目標 1 - 追記型光ディスクへの記録方法に関する文章から、「追記型光ディスク記録装置を用いた光ディスクへの記録方法」から「ディスクへの記録を再開する。」までの部分を、両端の語句も含めてそのまま書き写してください。
目標 2 - 追記型光ディスクへの記録方法に関する文章の内容を、2文で要約してください。
目標 3 - 追記型光ディスクへの記録方法に関する文章を、最後の文の後から引き続き書き進めてください。

提供テキスト -
☆ ☆ ☆ ☆

説明

追記型光ディスク記録装置を用いた光ディスクへの記録方法

【目的】 追記型光ディスク記録装置を用いて光ディスクにデータを記録中に記録エラーが生じても、その光ディスクを使用できるようにすること。
【構成】 追記型光ディスク記録装置にデータを記憶するためのRAMと記録中のトラック飛びエラーを検出するためのエラー検出器とを設け、光ディスクに記録すべきデータをまずRAMに記憶し、このRAMから読み出したデータを光ディスクに記録する。この光ディスクへの記録中にエラー検出器からエラー検出出力が生じたときは、まずRAMの読み書きと光ディスクの記録を中止するとともにRAM上のデータを確保し、ついで光ディスクの最終記録データを読み出してRAM上に確保したデータと比較し、その比較結果に基づいてRAMの読み書きと光ディスクへの記録を再開する。

☆ ☆ ☆ ☆

保存データ -
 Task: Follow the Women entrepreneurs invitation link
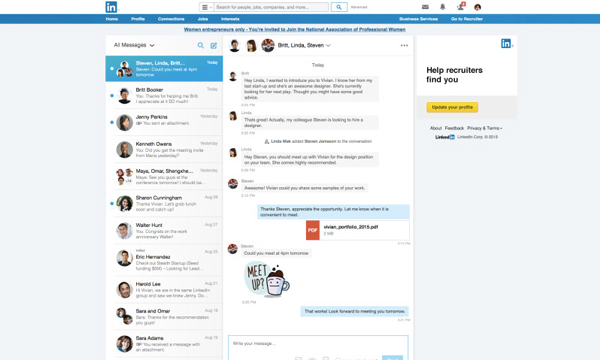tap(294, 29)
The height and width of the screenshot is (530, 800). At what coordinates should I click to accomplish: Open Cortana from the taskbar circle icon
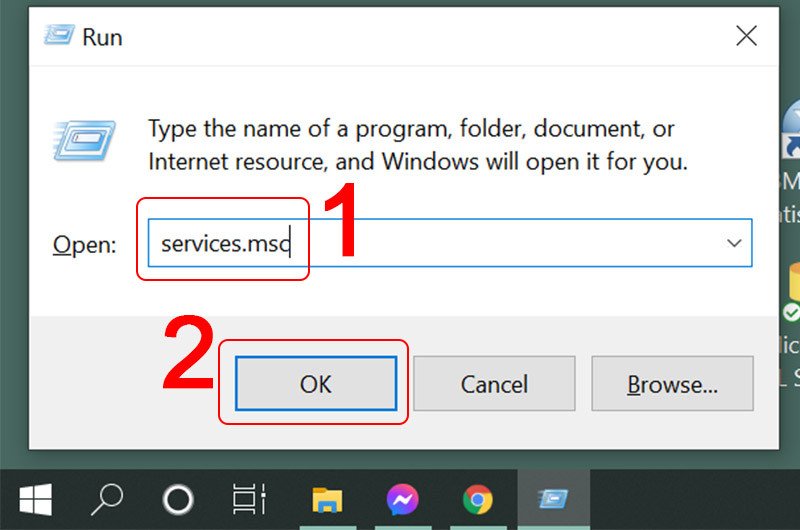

☆ ☆ ☆ ☆

想定される回答 1 -
追記型光ディスク記録装置を用いた光ディスクへの記録方法

【目的】 追記型光ディスク記録装置を用いて光ディスクにデータを記録中に記録エラーが生じても、その光ディスクを使用できるようにすること。
【構成】 追記型光ディスク記録装置にデータを記憶するためのRAMと記録中のトラック飛びエラーを検出するためのエラー検出器とを設け、光ディスクに記録すべきデータをまずRAMに記憶し、このRAMから読み出したデータを光ディスクに記録する。この光ディスクへの記録中にエラー検出器からエラー検出出力が生じたときは、まずRAMの読み書きと光ディスクの記録を中止するとともにRAM上のデータを確保し、ついで光ディスクの最終記録データを読み出してRAM上に確保したデータと比較し、その比較結果に基づいてRAMの読み書きと光ディスクへの記録を再開する。

想定される回答 2 - 追記型光ディスク記録装置で記録中に記録エラーが生じても光ディスクを使用できるよう、装置にデータを記憶するRAMとトラック飛びエラーを検出するエラー検出器を設け、データをまずRAMに記憶してから光ディスクに記録する。記録中にエラーが検出されると、RAMの読み書きと光ディスクの記録を中止してRAM上のデータを確保し、光ディスクの最終記録データをそのデータと比較した結果に基づいて、RAMの読み書きと光ディスクへの記録を再開する。

想定される回答 3 -
【発明の詳細な説明】
【0001】
【産業上の利用分野】本発明は、追記型(ライトワンス型)のCD(Compact Disk)−ROM(リードオンリメモリ)ライターのような追記型光ディスク記録装置を用いて、光ディスク(例えばCD−ROM)にデータやプログラム(以下単にデータと記述する)を記録する方法に関するものである。
【0002】
【従来の技術】従来、この種の光ディスクへの記録方法はつぎのように行なわれていた。すなわち、図3に示すように、光ディスク24に記録すべきデータをフロッピーディスク10、ハードディスク12、光磁気ディスク14などの記録媒体上に作成してソースデータとし、このソースデータをパソコン(パーソナルコンピュータ)16を用いてISO9660変換(ISO9660規格に基づく変換)、イエロー変換(YELLOW BOOK準拠のデータ変換)して(すなわちCD−ROMデータ形式に変換して)ファイル装置(例えばハードディスク)18に一時的に蓄積する。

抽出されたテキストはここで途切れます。